▶ _Text passage_:
######
Dear Subscriber,


Former Treasury Secretary Paul O'Neill's ill-fated foray into Washington politics has been captured in the book, "The Price of Loyalty." We're using his tale to study how a maverick can get marooned when working outside of the consensus. With O'Neill sharing many values and methods favored by safety and health professionals, it's a cautionary story.

Last week we looked at how, like a moth magnetized to the flame, you can jump into a job that wasn't right for you in the first place. And how chemistry with the boss can inflate or deflate your clout. This week in ISHN's e-newsletter we look at how communication, culture, and your own calculations influence your chances for success.


As Treasury Secretary, Paul O'Neill enjoyed what many safety and health pros crave — access to the boss. Golden opportunities, O'Neill called them. He and the President met about once a week for 30- to 60-minute one-on-one meetings. It was O'Neill's chance to push his agenda, make his arguments.

But more often than not he walked away from these one-on-ones troubled, confused or disappointed. The door was open, but no one was home, it seemed. His boss said little, explained little, seldom questioned.

O'Neill couldn't read his boss, resorting to interpreting body language. Did a nod seem to affirm? He wasn't sure. A tilt of the head indicate understanding?

Almost two years into his job, O'Neill still didn't know how his boss thought or formed strategy. Couldn't figure out where his convictions came from. O'Neill acted on facts and information. His boss used instinct and faith.
######
▶ _Work to complete_:
1 – Please extract from the newsletter about Paul O'Neill the passage from "But more often" up to and including "little, seldom questioned.".
2 – Decide whether each statement below agrees with the newsletter about Paul O'Neill, answering yes or no and quoting the words that settle it. (a) O'Neill and the President met about once a week. (b) O'Neill usually came away from his one-on-ones with the President satisfied. (c) O'Neill relied on instinct and faith.

▶ _Data block_:
######
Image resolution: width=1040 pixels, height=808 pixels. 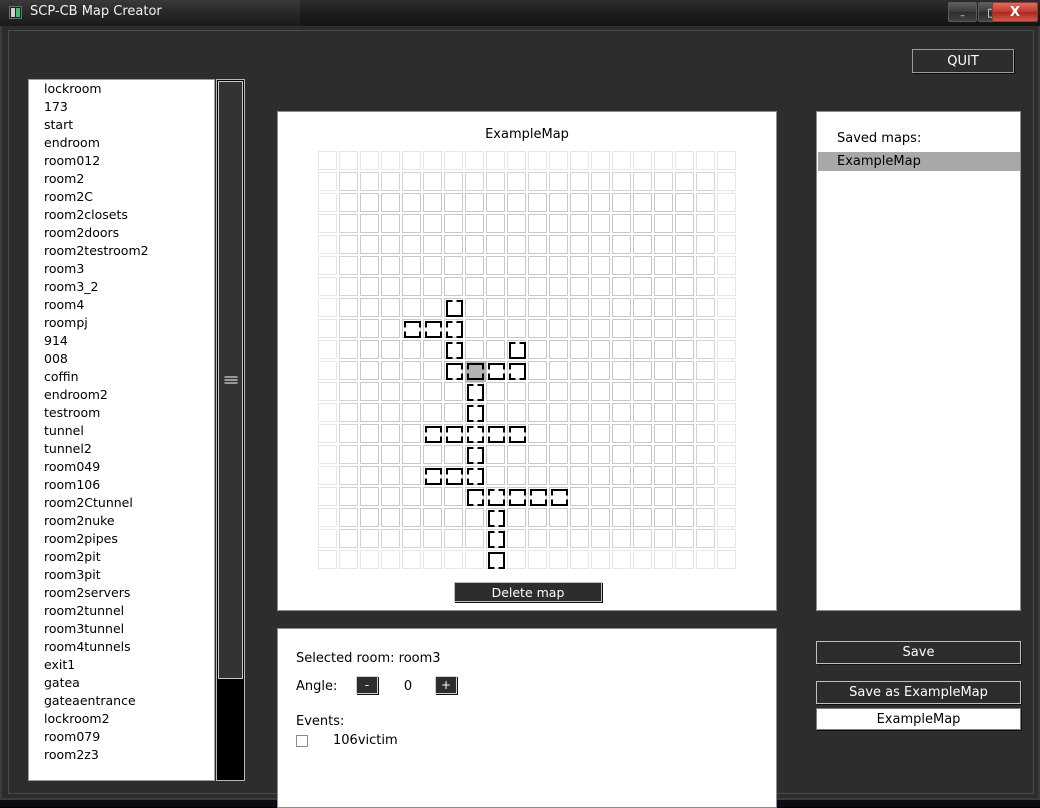 I want to click on room-list-item: tunnel, so click(x=122, y=431).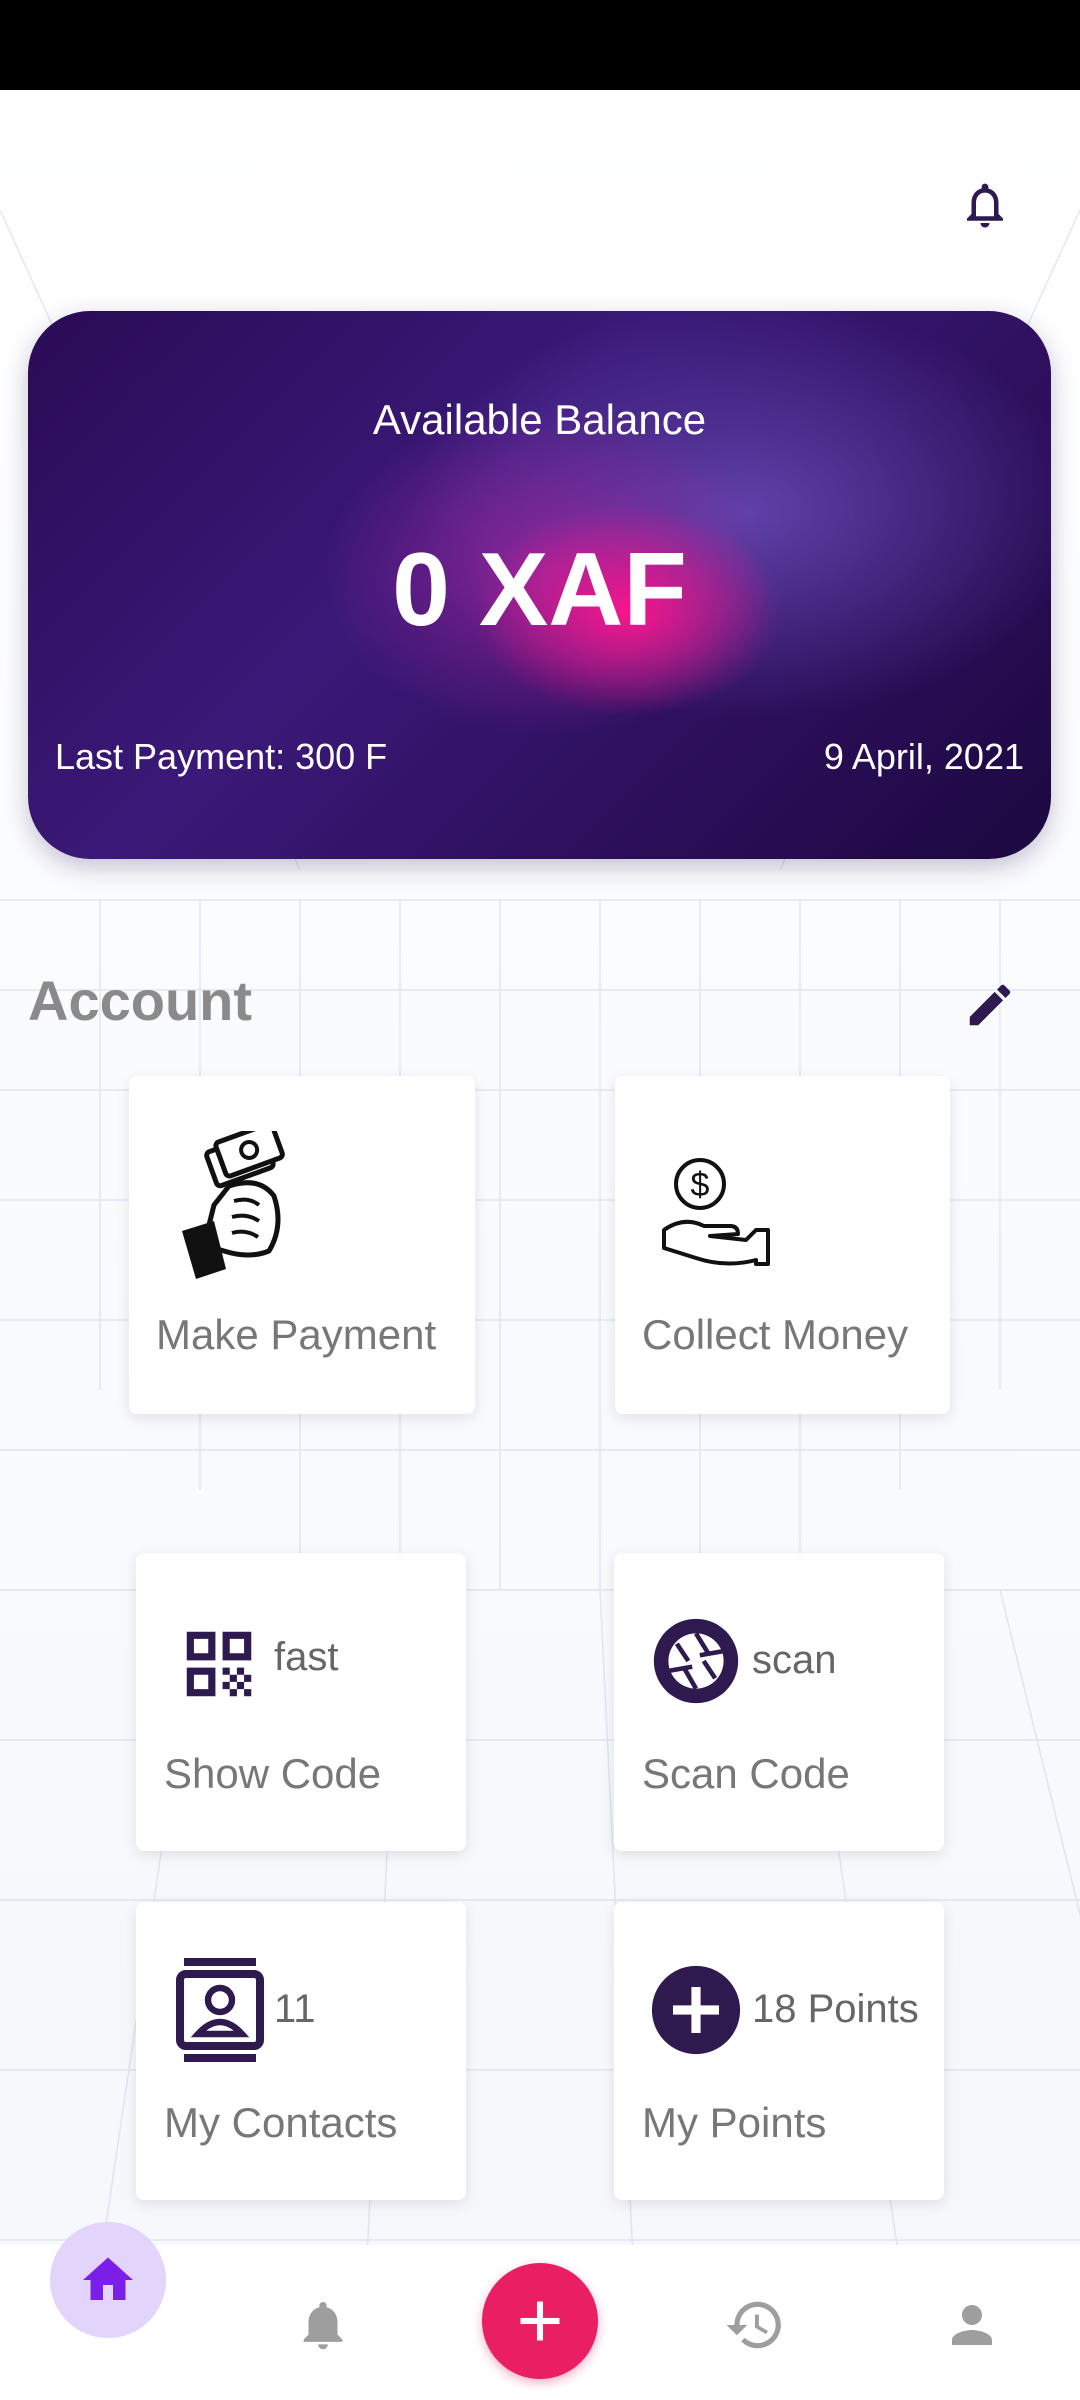  What do you see at coordinates (540, 420) in the screenshot?
I see `balance-label: Available Balance` at bounding box center [540, 420].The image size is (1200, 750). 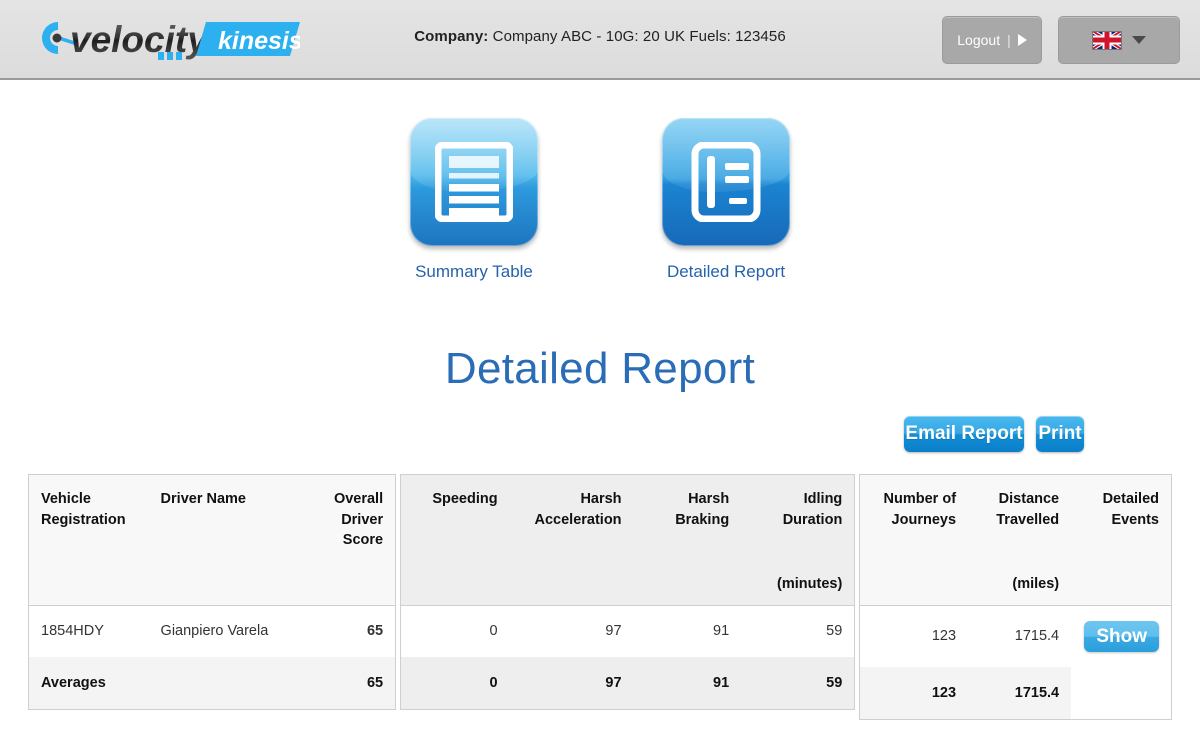 I want to click on cell-averages-driver-name, so click(x=222, y=683).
######
▶ _Outputs in order_:
1 –
But more often than not he walked away from these one-on-ones troubled, confused or disappointed. The door was open, but no one was home, it seemed. His boss said little, explained little, seldom questioned.

2 –
(a) Yes: "He and the President met about once a week for 30- to 60-minute one-on-one meetings."
(b) No: "But more often than not he walked away from these one-on-ones troubled, confused or disappointed."
(c) No: "O'Neill acted on facts and information. His boss used instinct and faith."